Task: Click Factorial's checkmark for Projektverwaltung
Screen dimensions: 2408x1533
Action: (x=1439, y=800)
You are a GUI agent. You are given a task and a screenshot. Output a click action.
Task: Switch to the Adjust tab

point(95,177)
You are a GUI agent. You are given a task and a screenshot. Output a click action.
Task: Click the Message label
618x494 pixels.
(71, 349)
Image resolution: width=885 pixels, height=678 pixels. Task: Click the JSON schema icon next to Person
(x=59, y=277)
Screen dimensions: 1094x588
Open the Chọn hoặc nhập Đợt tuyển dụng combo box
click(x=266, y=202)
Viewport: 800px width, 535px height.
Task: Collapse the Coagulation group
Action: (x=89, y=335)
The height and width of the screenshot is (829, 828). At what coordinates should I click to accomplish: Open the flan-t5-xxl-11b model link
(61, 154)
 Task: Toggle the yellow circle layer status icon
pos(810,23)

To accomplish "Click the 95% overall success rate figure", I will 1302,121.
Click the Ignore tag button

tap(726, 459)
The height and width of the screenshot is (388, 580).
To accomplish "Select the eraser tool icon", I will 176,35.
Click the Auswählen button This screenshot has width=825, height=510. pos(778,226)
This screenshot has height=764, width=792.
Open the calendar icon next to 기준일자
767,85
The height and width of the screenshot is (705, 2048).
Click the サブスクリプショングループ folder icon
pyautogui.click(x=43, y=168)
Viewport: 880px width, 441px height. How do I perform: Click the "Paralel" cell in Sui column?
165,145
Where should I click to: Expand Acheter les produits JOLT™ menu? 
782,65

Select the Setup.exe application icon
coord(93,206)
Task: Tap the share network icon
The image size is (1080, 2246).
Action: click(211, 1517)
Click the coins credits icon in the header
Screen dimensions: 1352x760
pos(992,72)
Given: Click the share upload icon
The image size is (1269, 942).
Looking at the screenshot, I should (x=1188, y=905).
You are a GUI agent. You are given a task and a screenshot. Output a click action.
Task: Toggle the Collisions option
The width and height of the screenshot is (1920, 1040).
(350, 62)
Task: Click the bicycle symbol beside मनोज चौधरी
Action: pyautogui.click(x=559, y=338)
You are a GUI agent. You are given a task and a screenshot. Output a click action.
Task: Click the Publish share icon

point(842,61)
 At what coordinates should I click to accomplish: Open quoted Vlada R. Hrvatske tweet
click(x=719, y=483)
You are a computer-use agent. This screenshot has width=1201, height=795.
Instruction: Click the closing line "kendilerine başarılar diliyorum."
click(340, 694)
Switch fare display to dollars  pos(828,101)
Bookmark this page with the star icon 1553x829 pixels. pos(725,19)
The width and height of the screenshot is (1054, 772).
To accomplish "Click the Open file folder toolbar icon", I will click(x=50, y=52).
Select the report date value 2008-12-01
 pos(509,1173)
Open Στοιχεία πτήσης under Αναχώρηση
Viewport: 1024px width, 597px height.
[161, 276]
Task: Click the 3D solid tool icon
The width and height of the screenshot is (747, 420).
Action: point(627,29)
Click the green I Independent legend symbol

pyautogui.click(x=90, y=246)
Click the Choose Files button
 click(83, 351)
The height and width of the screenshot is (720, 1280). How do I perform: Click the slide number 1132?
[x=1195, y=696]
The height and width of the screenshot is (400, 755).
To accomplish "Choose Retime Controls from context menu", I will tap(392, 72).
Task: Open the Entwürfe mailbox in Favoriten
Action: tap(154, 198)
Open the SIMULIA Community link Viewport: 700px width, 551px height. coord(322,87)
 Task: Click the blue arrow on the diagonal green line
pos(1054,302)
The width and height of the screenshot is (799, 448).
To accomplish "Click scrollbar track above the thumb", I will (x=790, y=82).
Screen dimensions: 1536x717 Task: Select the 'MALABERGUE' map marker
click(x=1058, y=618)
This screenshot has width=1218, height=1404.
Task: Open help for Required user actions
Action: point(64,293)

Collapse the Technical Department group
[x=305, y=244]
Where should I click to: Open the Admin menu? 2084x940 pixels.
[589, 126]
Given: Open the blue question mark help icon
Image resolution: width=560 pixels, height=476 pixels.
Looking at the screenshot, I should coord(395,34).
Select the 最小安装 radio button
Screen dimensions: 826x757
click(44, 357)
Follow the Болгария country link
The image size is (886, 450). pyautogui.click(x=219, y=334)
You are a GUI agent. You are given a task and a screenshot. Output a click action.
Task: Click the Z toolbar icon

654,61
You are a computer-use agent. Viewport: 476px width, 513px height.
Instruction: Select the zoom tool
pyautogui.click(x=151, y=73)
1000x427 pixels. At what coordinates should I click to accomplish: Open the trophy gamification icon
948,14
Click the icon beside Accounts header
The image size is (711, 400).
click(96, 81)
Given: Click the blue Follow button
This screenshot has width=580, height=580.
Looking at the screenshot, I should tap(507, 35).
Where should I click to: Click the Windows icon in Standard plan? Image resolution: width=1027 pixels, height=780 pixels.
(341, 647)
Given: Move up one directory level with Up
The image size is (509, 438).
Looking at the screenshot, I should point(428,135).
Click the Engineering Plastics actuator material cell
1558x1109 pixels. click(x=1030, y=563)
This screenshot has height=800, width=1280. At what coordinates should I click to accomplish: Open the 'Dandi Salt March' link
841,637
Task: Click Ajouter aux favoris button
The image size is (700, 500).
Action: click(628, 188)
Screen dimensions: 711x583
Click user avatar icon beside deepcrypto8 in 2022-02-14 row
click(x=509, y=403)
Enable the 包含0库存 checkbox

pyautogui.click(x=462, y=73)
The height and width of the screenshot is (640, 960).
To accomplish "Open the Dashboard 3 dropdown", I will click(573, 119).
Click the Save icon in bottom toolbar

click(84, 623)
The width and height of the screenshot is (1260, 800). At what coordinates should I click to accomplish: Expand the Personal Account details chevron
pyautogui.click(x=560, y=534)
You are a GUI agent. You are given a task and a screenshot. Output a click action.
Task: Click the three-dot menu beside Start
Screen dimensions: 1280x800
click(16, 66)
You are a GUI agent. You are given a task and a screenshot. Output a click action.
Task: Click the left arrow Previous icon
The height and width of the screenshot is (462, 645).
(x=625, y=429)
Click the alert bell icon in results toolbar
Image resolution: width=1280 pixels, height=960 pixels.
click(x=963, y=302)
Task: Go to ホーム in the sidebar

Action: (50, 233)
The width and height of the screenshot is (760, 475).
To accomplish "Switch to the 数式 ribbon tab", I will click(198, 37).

[Problem to solve]:
Find the line with "Task: Click the blue" in the material above. Reproduce it and each line after it up to and including the line with "Given: Open the blue question mark help icon".

[Output below]:
 Task: Click the blue arrow on the diagonal green line
pos(1054,302)
The width and height of the screenshot is (799, 448).
To accomplish "Click scrollbar track above the thumb", I will (x=790, y=82).
Screen dimensions: 1536x717 Task: Select the 'MALABERGUE' map marker
click(x=1058, y=618)
This screenshot has width=1218, height=1404.
Task: Open help for Required user actions
Action: point(64,293)

Collapse the Technical Department group
[x=305, y=244]
Where should I click to: Open the Admin menu? 2084x940 pixels.
[589, 126]
Given: Open the blue question mark help icon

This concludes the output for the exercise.